I've wrestled with why it has been so difficult to get a lot of the students to buy into the idea that having a central hub (my course website) for all of their materials is far better than the old alternative of making 100 copies of each worksheet, having trays and folders for when they inevitably lose them, having to update and make corrections (in class) when the assignment sheet gets off track or out of date... etc. It has taken me an entire year to realize that it just is not in their culture (and I'm severely bucking the trend) because it isn't in the school's culture. It is that simple. Most of their other teachers, through no fault of their own, are relying on 20th Century instruction methods because that is the culture of our school. I know this because I look down at the desk of one of the rooms that I teach in and see a pile of printed out emails. How do you combat a culture like that?
My answer? Open more eyes. Decide to take a more active role in shaping the tech conversations. I've made it a point to have some sort of tech and education integration discussion daily with my building principal; not out of some misplaced subversive nature, but because I'm genuinely interested and genuinely concerned for the lack of preparation we are giving to our students. I'm hosting a tech workshop this Thursday on the untapped potential of Google Apps in the classroom (beginning with simply creating Google accounts, to using Docs, their wiki-sites, blogs, and even Wave to its fullest potential). I'm going to make myself available to ANY of my colleagues this summer, at any time, to find better ways to integrate 21C skills into their classrooms while continually finding ways to improve my own. I can't change a culture on my own, I can't change a culture overnight. But that culture will change eventually because it must change.
Now, a couple of loose ends to tie up.
First, I promised to return to access and fear of abuse. One of my colleagues was shocked (and in turn, so was I when she told me this) that none of our students can currently access any of Google's services while on campus. No gmail, no Docs, no blogs, and I assume no Wave. What possible reason could there be for blocking such a powerful (and free) suite of web based apps? Every single time that I hear about frustrations with firewalls and access (again, pragmatism also applies here) I think of Princess Leia's response to Admiral Tarkin (yes, I'm a huge geek, deal): "The more you tighten your grip, Tarkin, the more star systems will slip through your finger,"
Translation: the students know how to bypass most of the firewalls already. They have access to their email through their smart phones and other devices. They even know how to get on the very limited, but there, wireless network that is in select areas of the campus.
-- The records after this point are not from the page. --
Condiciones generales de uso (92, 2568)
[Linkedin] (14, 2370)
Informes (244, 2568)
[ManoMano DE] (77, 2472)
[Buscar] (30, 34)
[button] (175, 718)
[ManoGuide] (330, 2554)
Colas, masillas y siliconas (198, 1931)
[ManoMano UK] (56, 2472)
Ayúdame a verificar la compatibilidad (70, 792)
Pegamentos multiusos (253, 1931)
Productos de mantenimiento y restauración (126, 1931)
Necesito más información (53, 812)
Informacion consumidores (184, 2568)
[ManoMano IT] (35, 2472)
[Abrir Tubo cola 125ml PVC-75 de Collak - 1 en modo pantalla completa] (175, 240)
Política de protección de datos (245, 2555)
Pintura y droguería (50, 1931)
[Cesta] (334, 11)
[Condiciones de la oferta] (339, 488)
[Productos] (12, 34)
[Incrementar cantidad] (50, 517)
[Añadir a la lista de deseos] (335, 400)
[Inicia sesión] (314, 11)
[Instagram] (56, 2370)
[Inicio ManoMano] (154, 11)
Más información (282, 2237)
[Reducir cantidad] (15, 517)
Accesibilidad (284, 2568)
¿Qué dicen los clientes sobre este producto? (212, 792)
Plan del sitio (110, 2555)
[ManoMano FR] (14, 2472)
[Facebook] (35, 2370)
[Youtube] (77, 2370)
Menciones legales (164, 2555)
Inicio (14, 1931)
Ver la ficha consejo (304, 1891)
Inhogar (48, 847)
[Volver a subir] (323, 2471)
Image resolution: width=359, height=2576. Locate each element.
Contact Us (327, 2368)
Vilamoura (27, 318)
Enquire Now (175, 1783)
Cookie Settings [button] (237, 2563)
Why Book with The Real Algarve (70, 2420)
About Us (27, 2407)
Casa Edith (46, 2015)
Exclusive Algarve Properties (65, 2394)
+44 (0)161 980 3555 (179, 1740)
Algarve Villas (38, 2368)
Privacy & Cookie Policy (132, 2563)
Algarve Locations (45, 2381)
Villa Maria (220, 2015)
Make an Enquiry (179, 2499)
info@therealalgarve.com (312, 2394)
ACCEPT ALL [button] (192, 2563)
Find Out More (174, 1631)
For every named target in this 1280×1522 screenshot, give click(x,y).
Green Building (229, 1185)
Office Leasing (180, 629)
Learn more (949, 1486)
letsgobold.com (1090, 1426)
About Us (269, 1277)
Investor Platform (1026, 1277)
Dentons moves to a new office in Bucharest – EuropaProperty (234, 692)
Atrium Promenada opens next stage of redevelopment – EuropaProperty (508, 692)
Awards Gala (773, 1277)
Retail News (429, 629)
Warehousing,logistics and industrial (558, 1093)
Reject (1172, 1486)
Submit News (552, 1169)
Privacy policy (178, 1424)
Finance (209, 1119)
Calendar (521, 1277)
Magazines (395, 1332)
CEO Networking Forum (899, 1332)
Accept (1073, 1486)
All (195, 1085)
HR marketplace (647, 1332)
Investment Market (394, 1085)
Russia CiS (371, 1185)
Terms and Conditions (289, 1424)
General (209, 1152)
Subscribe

Restrict first, ask questions later. That old paradigm needs to come down now. Yes, you need to restrict certain things (although I'd even argue that Facebook should be let through, but I know that is an argument that you can't win).
Lastly, as I looked up while shaking my head at that pile of printed emails, I saw quite a few of my students taking out their iPod touches (and a couple of other devices) ready to start going over the story of Echo and Narcissus.
The culture can change because it has to change.